(PROVIDED DATA begins)

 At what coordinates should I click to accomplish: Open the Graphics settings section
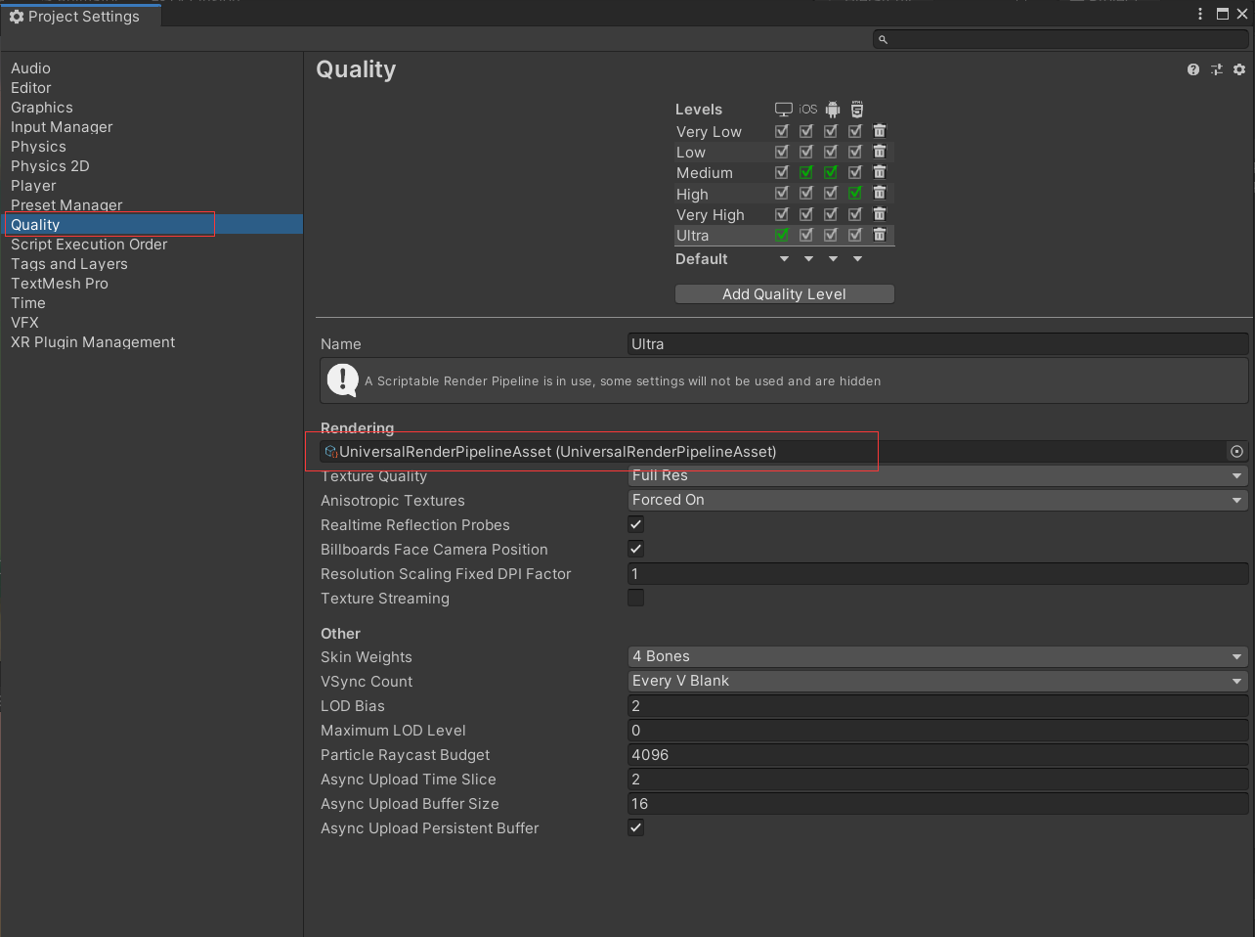click(41, 107)
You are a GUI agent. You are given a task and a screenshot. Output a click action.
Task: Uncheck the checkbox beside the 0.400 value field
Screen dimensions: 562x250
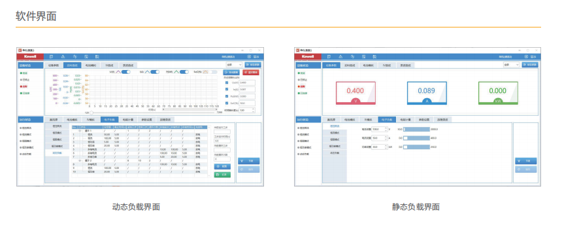tap(226, 82)
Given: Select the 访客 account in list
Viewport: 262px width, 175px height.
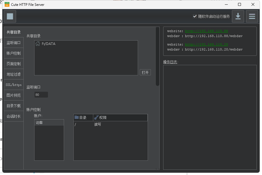Looking at the screenshot, I should 49,123.
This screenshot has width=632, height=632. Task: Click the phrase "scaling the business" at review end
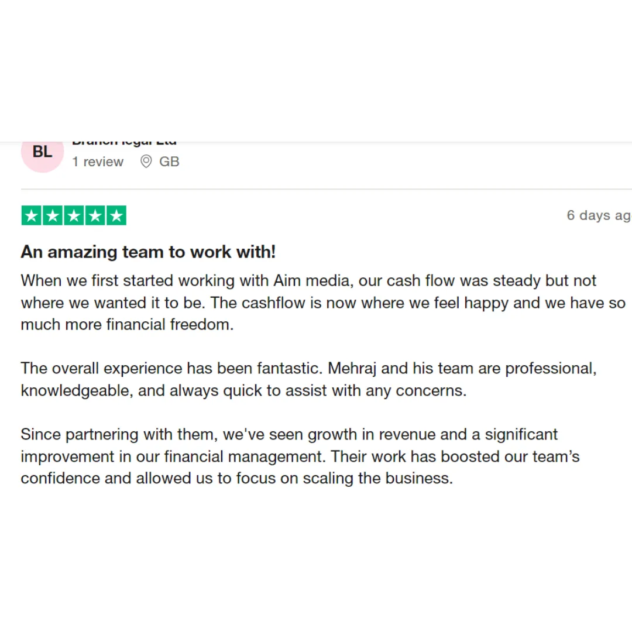pos(377,479)
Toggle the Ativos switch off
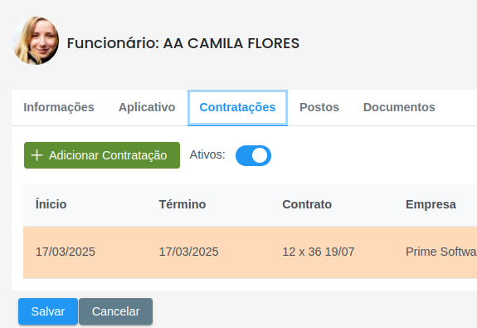477x328 pixels. [253, 155]
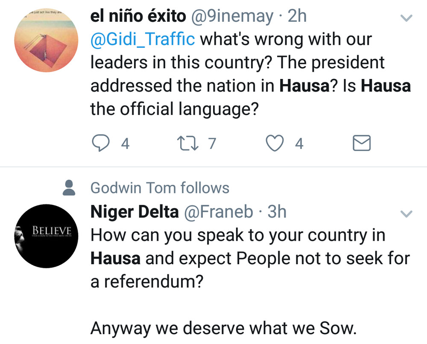
Task: Open options chevron on el niño éxito tweet
Action: click(407, 18)
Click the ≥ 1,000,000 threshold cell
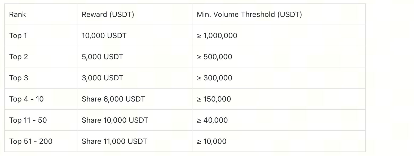The height and width of the screenshot is (156, 414). [x=217, y=36]
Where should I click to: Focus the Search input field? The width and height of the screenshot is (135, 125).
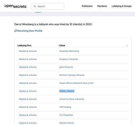coord(48,6)
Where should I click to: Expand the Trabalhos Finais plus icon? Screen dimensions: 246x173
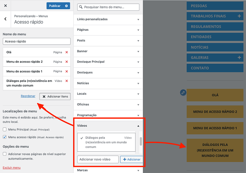pos(239,16)
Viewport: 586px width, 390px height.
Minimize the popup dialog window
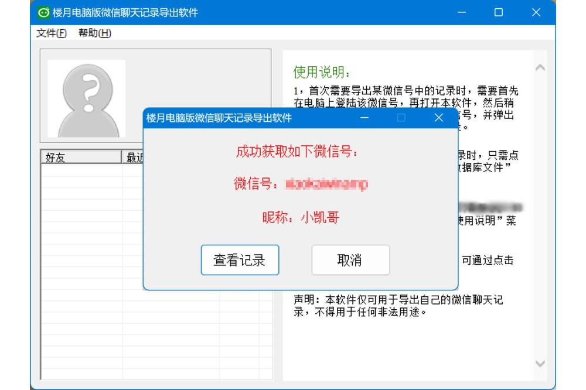(364, 118)
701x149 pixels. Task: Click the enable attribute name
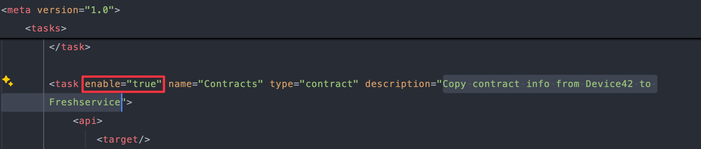tap(102, 84)
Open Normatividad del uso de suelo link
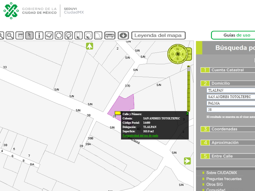Viewport: 255px width, 191px height. click(140, 136)
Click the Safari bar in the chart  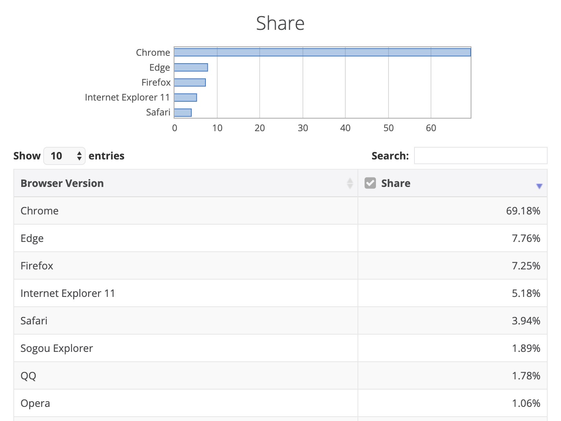(183, 113)
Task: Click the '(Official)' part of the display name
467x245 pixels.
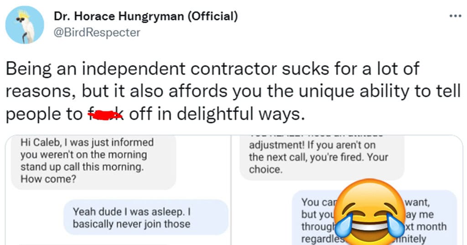Action: [x=213, y=16]

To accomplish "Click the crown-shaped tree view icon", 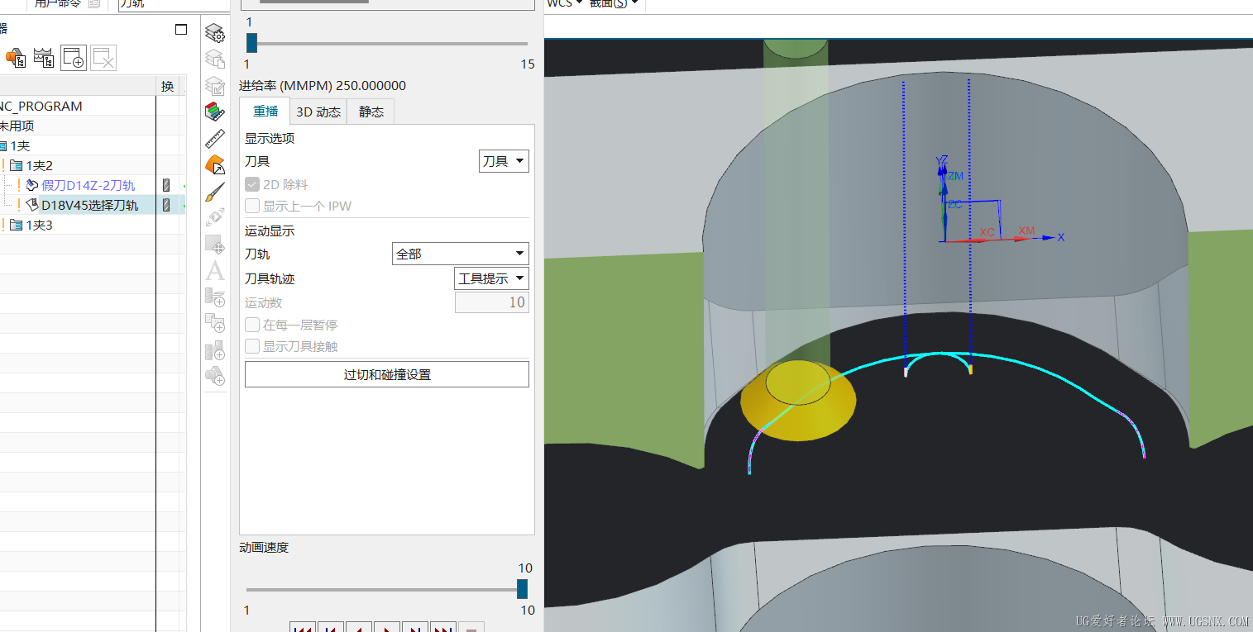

(PROVIDED DATA ends)

**REQUIREMENT:**
A clean copy is needed of the lines above from the one with "Viewport: 262px width, 175px height." up to and including the one with "Viewport: 586px width, 390px height.". Please set it down exactly, with no pictures.

**ANSWER SPACE:**
Viewport: 262px width, 175px height.
Looking at the screenshot, I should 49,123.
This screenshot has width=632, height=632. Task: Click the phrase "scaling the business" at review end
pos(377,479)
Toggle the Ativos switch off
477x328 pixels. [253, 155]
Task: Open options chevron on el niño éxito tweet
Action: click(407, 18)
Click the ≥ 1,000,000 threshold cell
The height and width of the screenshot is (156, 414). [x=217, y=36]
Where should I click to: Focus the Search input field? The width and height of the screenshot is (135, 125).
coord(48,6)
Where should I click to: Expand the Trabalhos Finais plus icon? Screen dimensions: 246x173
pos(239,16)
Viewport: 586px width, 390px height.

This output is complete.